For instance, in the case of the MGM Casino Hack, “…it appears that the hackers found an employee’s information on LinkedIn and impersonated them in a call to MGM’s IT help desk to obtain credentials to access and infect the systems.” By all accounts, artificial intelligence wasn’t even necessary – just someone impersonating someone else the old fashioned way.
In cases like Retool and MGM Casinos, the goal isn’t a one-time money transfer but a foothold into your systems, with the potential for an even bigger ransomware payout in the end. To protect against these kinds of attacks, you need Zero Trust security to make sure that it’ll take more than a phished set of credentials to get into your apps.
For instance (pitch time) if a company like Retool was using 1Password® Extended Access Management device trust solution, this one phone call may not have been quite so destructive.
As Retool describes that deepfaked phone call: “Throughout the conversation, the employee grew more and more suspicious, but unfortunately did provide the attacker one additional multi-factor authentication (MFA) code… The additional OTP token shared over the call was critical, because it allowed the attacker to add their own personal device to the employee’s Okta account.”
In a company using 1Password Extended Access Management, however, the user would have needed to:
Gotten approval to add our device trust agent to a new device. With 1Password Extended Access Management, no device can authenticate via Okta unless our agent is installed, which requires confirmation from the user (on their existing device) or an admin.
Meet eligibility requirements. Even if the user or admin did approve the registration prompt, the device would have still needed to pass device posture checks in order to authenticate. Usually, this would include checking that the device is enrolled in the company’s MDM, and can also include checking the device’s location and security posture.
1Password Extended Access Management is customizable when it comes to which checks a company requires. It’s possible that an organization might not require an MDM check, in which case the eventual MFA authentication still would have gone through. But with the right checks in place, this attack would have been much less likely, if not impossible.
With all that in mind, we do want to stress that no single solution can stop all social engineering attacks, and there are no technological substitutes for good employee training.
AI voice cloning is a new twist on an old trick
It’s no surprise that audio deepfaking is a headline-grabbing issue. It’s new, it’s high-tech, and it plays on some of our deepest fears about how easily AI technology can do things that once felt intrinsically human. Nonetheless, while voice cloning seems cutting edge, the principle behind it is as old as security itself.

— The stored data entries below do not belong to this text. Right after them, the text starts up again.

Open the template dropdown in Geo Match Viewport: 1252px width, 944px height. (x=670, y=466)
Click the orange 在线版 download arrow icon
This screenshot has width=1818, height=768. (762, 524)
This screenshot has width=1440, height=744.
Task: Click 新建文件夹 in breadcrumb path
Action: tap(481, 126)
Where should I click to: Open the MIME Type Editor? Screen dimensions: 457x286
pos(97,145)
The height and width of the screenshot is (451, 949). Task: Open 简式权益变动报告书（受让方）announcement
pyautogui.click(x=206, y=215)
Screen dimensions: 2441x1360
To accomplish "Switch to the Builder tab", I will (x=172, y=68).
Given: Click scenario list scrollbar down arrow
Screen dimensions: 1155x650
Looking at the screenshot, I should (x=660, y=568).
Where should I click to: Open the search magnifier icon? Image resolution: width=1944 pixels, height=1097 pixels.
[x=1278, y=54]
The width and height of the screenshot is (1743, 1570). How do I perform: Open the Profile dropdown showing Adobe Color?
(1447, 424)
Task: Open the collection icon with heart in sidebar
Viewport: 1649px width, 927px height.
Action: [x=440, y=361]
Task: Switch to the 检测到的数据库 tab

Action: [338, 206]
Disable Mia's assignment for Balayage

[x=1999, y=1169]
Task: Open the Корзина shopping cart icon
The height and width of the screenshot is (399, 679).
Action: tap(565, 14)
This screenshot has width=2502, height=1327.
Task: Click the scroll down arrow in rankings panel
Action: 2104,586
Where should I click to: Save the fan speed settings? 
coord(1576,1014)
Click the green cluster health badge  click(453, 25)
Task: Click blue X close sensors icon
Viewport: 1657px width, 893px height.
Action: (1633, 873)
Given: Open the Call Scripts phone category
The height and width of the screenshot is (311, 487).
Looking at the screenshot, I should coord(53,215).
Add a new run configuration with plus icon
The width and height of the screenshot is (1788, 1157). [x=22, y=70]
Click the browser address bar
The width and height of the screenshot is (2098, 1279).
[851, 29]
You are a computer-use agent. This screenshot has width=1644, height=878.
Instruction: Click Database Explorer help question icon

There’s a Saturday Morning Breakfast Cereal cartoon that describes this very phenomenon as early as 2012.
Audio deepfakes represent a significant risk, but it’s not a new risk. Voice cloning’s biggest power lies in the ways it can enhance the believability of vishing attacks. But that advantage disappears if employees are clear about what they should believe and listen for on a call.
Keeping teams educated and adding checks and stopgaps takes time, and that can be a tough sell, especially when there are AI vendors promising that their algorithm can do all the work for you. But to guard against social engineering attacks, security teams need to put as much focus on the human element as social engineers do. Adding a little time and friction are exactly what can make the difference between a “split-second mistake” and a “measured response.” Always give people the information they need to make the right call.